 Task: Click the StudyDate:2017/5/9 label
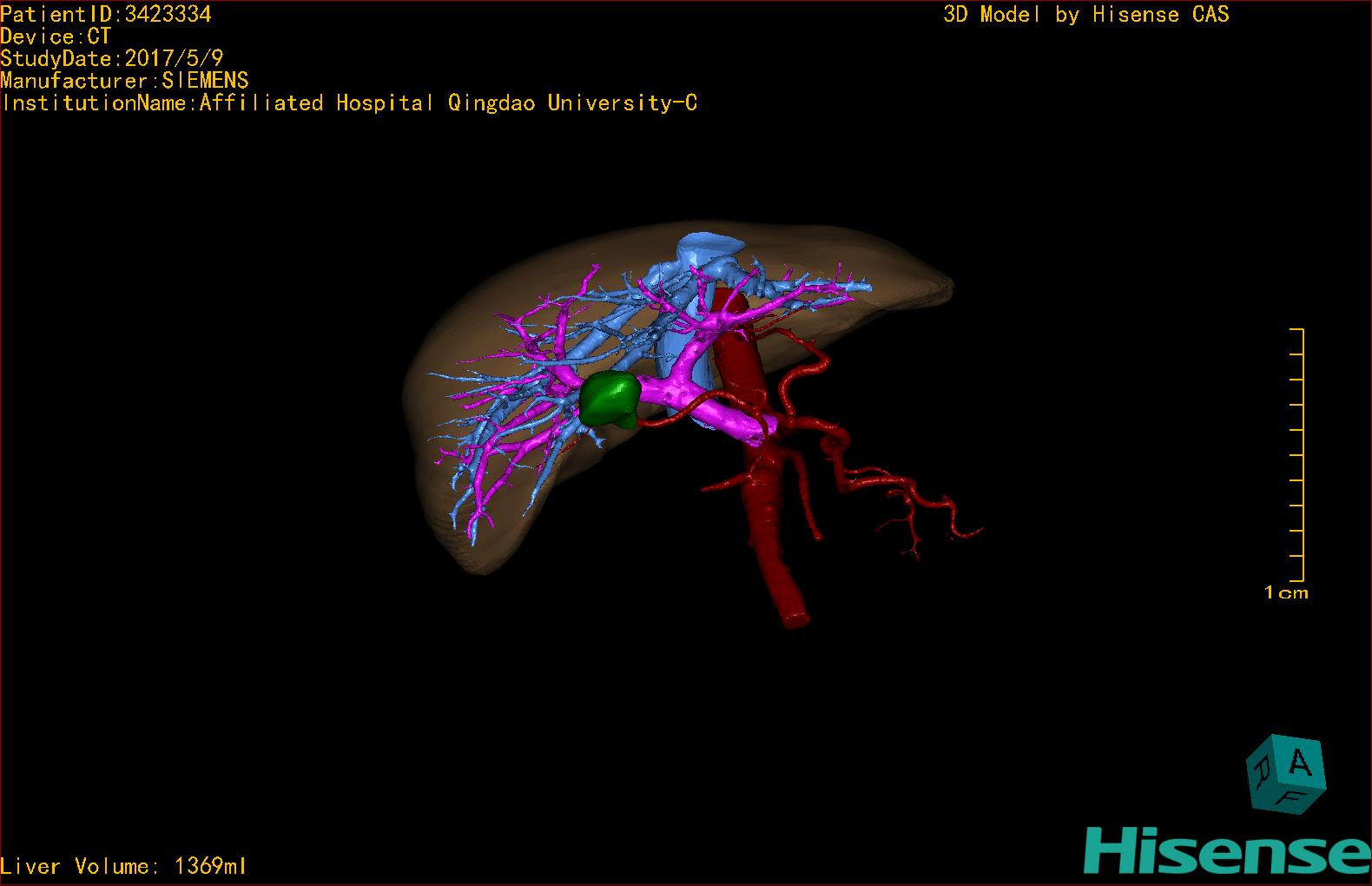click(112, 58)
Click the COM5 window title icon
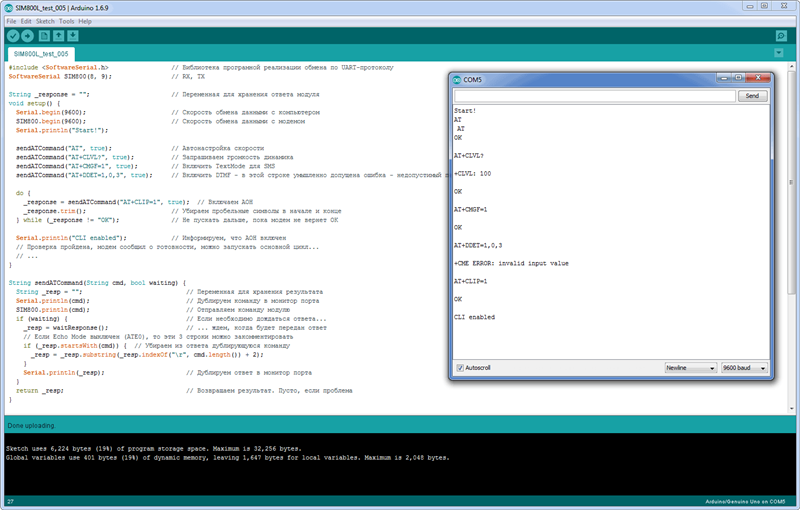Screen dimensions: 800x510 456,78
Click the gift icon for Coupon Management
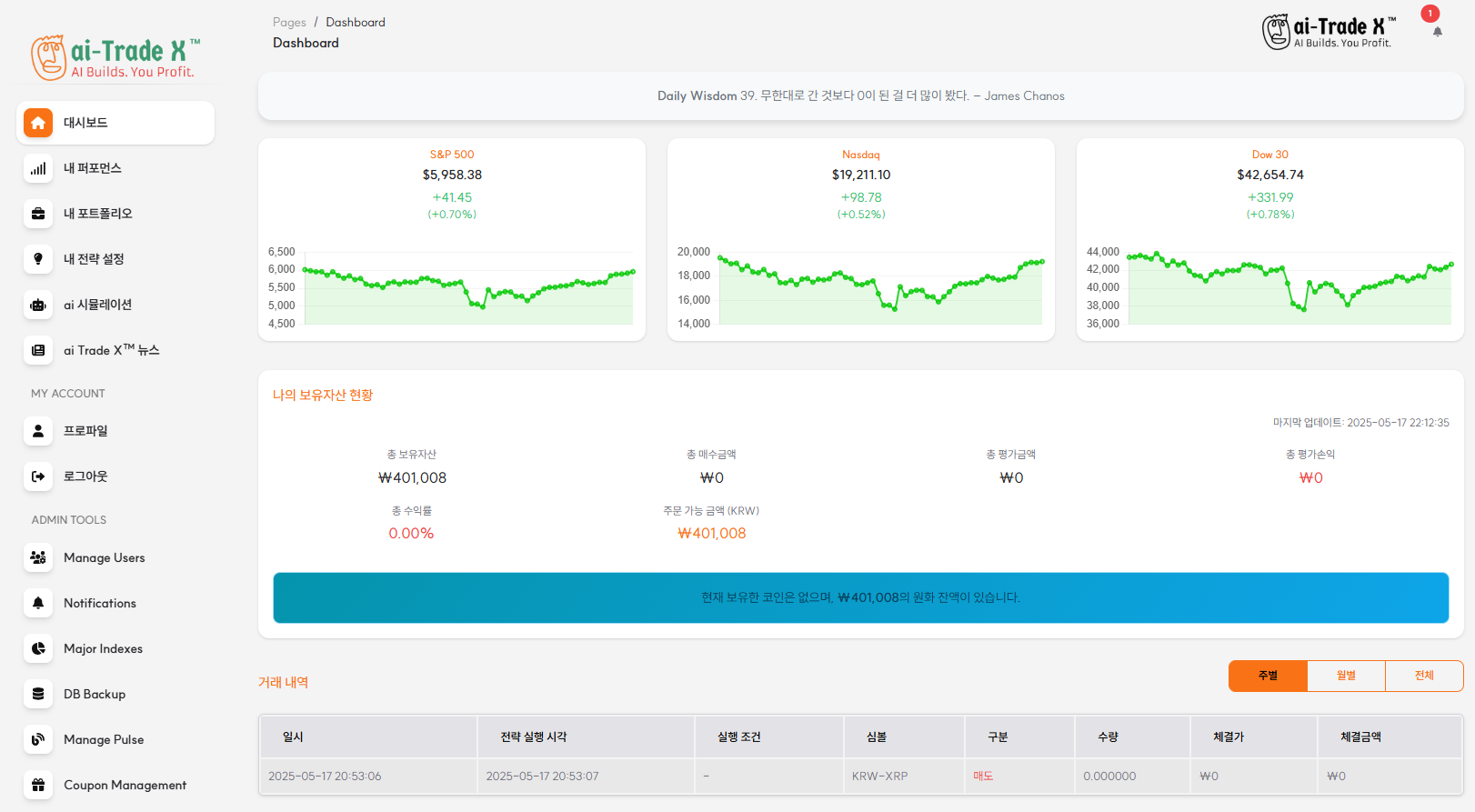Image resolution: width=1475 pixels, height=812 pixels. pyautogui.click(x=38, y=785)
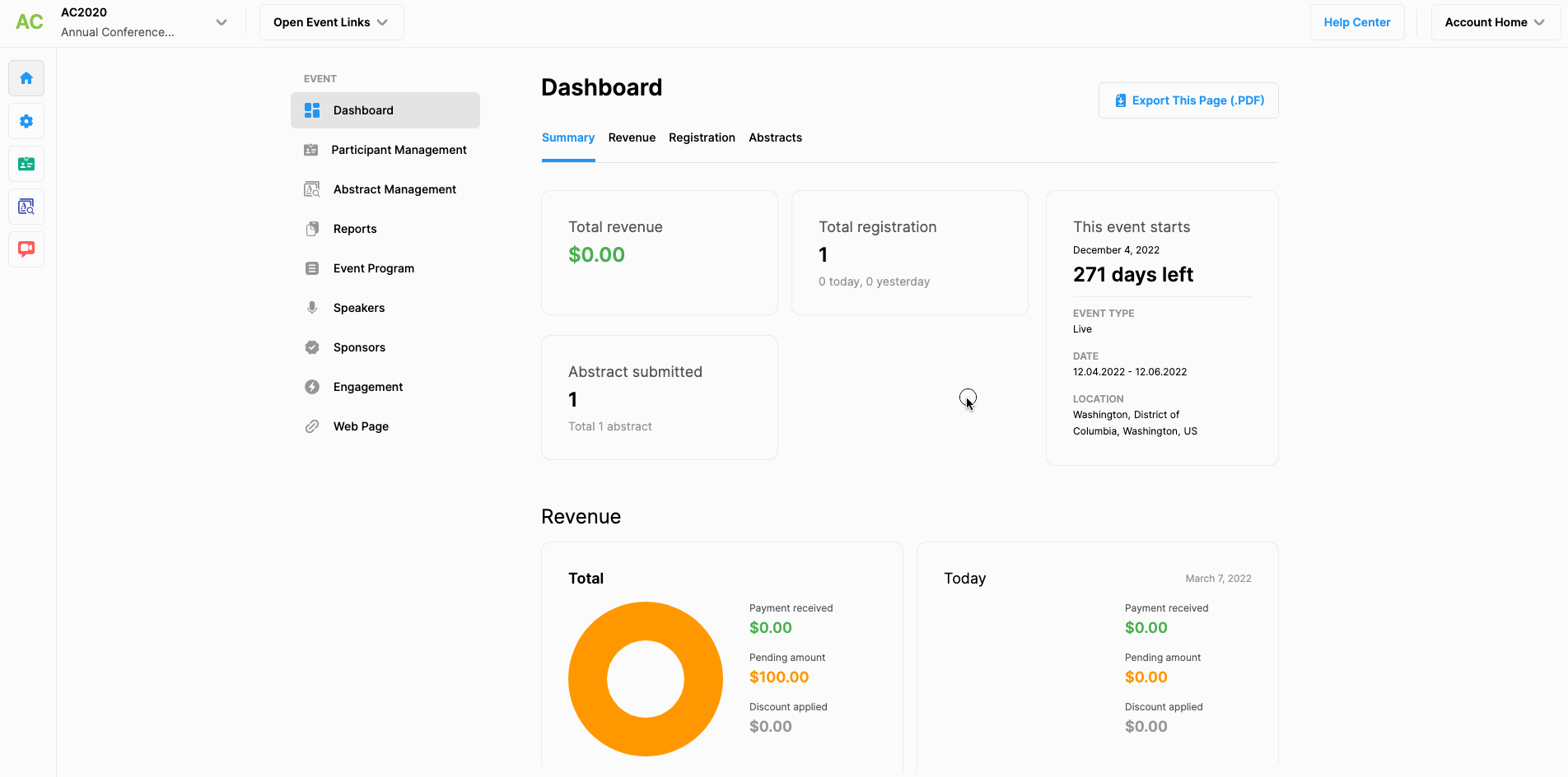Click the Total registration card
The image size is (1568, 777).
pyautogui.click(x=909, y=253)
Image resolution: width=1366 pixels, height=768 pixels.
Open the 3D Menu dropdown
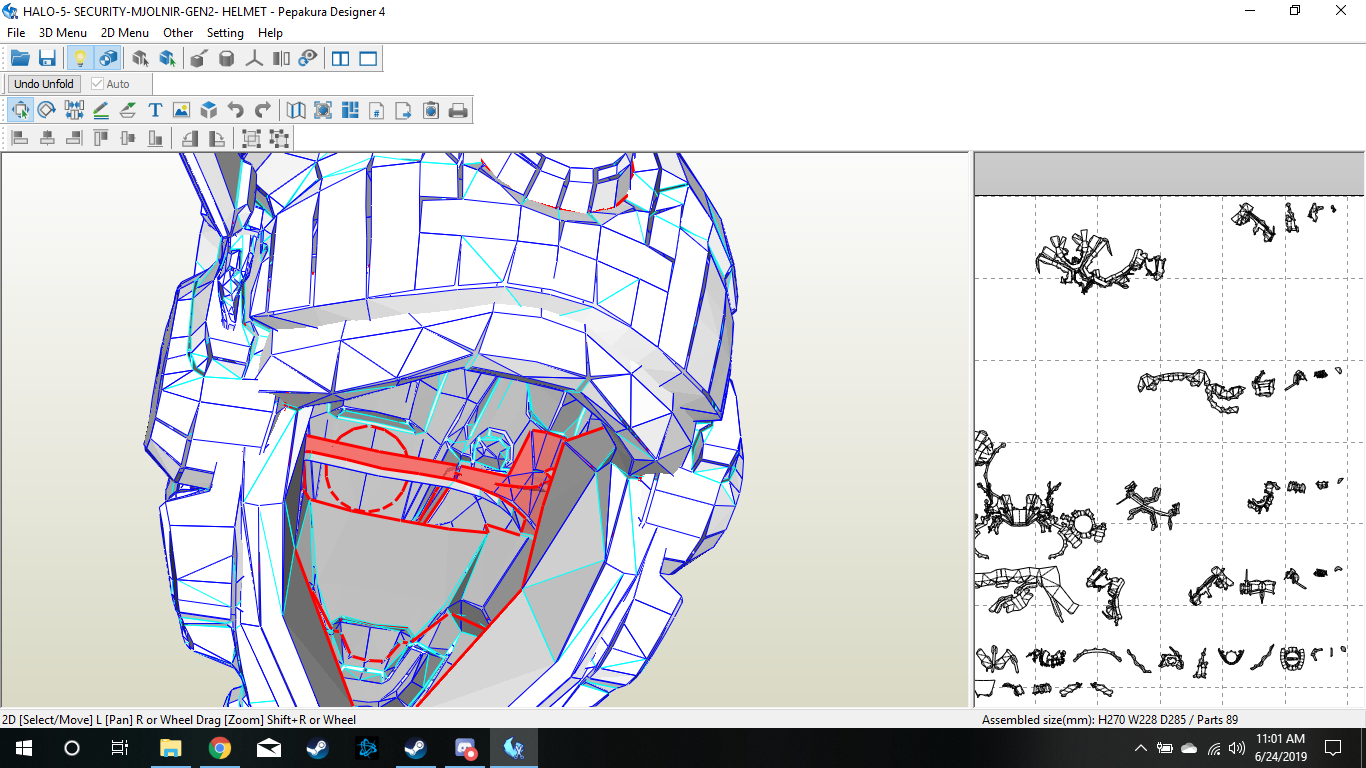[63, 33]
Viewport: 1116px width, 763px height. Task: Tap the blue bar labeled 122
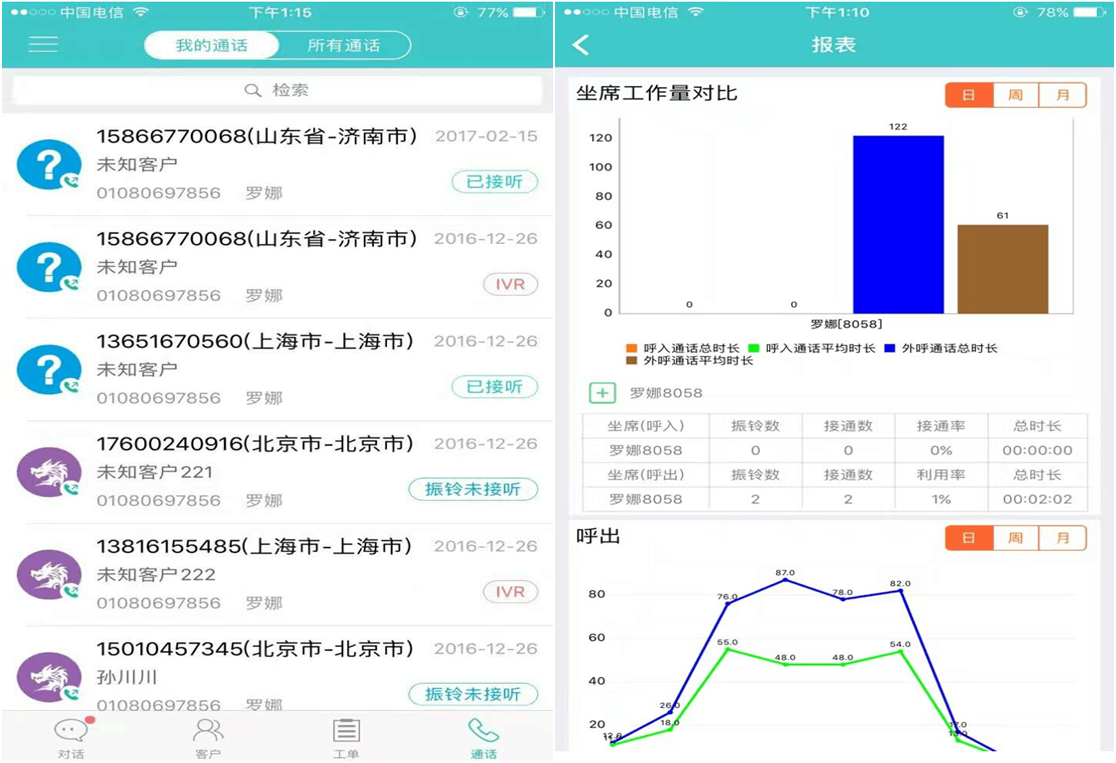click(897, 224)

- WORK TO BE COMPLETED -
Please print every line of the data above word for word, leaving out the pictures.

- TASK ANSWER -
 Task: Click the StudyDate:2017/5/9 label
click(112, 58)
Click the COM5 window title icon
Screen dimensions: 800x510 456,78
Click the gift icon for Coupon Management
Image resolution: width=1475 pixels, height=812 pixels. pyautogui.click(x=38, y=785)
Click the Total registration card
The image size is (1568, 777).
pyautogui.click(x=909, y=253)
Image resolution: width=1366 pixels, height=768 pixels.
Open the 3D Menu dropdown
[63, 33]
Viewport: 1116px width, 763px height. Task: Tap the blue bar labeled 122
click(897, 224)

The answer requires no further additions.